Dataset records section start

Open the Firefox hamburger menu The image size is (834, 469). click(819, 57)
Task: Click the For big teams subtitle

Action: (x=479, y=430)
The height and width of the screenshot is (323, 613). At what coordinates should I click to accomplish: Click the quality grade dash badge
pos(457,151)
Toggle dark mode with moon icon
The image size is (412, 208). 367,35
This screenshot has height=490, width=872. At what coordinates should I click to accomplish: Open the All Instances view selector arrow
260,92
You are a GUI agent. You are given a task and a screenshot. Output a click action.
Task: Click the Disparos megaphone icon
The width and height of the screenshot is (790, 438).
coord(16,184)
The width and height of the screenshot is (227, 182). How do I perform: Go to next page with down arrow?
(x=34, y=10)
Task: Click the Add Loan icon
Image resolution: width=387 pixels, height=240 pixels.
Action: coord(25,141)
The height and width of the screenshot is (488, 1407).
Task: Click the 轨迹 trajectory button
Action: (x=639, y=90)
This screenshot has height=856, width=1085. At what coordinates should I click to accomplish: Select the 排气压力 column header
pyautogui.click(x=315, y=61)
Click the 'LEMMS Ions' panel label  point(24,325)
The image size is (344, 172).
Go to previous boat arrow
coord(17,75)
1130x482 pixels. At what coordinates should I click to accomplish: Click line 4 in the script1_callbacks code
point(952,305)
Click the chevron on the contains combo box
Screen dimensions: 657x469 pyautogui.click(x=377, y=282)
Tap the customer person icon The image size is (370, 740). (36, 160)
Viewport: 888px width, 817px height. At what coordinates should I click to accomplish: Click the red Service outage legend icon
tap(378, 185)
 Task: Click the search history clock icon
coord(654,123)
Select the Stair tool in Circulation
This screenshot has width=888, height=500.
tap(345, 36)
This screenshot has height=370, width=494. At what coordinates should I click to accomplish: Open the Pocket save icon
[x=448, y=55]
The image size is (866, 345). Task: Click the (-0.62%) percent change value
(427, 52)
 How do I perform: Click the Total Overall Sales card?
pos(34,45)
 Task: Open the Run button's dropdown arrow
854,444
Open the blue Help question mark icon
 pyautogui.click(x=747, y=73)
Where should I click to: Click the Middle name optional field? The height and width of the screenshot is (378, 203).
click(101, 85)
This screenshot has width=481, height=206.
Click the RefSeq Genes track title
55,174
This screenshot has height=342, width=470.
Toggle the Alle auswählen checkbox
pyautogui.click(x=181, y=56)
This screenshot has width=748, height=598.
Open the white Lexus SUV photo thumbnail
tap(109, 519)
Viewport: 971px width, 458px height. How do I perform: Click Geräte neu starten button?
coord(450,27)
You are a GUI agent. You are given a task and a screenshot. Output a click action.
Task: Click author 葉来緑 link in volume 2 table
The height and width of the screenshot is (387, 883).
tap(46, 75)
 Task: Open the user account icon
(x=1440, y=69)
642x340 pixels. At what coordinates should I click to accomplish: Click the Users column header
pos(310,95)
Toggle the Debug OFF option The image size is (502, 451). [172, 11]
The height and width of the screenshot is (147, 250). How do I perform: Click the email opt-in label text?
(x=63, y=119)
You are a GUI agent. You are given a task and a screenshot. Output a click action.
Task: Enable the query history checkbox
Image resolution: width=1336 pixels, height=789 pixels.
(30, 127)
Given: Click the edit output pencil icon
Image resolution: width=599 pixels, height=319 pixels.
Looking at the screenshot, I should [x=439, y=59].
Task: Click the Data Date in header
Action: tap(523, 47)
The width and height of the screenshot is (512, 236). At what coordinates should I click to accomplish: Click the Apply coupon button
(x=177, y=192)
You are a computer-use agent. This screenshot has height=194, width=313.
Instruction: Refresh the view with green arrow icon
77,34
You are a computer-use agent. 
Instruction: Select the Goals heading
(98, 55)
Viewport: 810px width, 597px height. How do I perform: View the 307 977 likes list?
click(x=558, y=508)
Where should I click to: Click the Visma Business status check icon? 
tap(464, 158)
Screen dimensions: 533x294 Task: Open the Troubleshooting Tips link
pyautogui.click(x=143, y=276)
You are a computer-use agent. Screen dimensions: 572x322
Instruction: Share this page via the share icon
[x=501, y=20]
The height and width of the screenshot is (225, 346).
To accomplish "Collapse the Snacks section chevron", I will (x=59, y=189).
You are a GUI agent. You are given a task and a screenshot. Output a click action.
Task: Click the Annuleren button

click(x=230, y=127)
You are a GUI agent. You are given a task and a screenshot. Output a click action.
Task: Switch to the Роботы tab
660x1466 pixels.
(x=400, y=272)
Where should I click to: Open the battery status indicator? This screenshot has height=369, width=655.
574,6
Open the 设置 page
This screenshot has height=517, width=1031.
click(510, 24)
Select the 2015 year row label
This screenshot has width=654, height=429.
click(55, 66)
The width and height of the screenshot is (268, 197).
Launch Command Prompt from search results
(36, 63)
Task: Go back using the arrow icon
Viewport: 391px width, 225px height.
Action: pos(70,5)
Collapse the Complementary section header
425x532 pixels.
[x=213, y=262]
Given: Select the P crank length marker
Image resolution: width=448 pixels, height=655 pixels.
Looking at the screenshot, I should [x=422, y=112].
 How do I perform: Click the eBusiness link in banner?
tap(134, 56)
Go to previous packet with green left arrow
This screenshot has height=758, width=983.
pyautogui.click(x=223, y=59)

Dataset records section end

• **Directions for this task**: Your task is to list each line of the records with the word "Collapse".

• **Solved problem**:
To accomplish "Collapse the Snacks section chevron", I will (x=59, y=189).
Collapse the Complementary section header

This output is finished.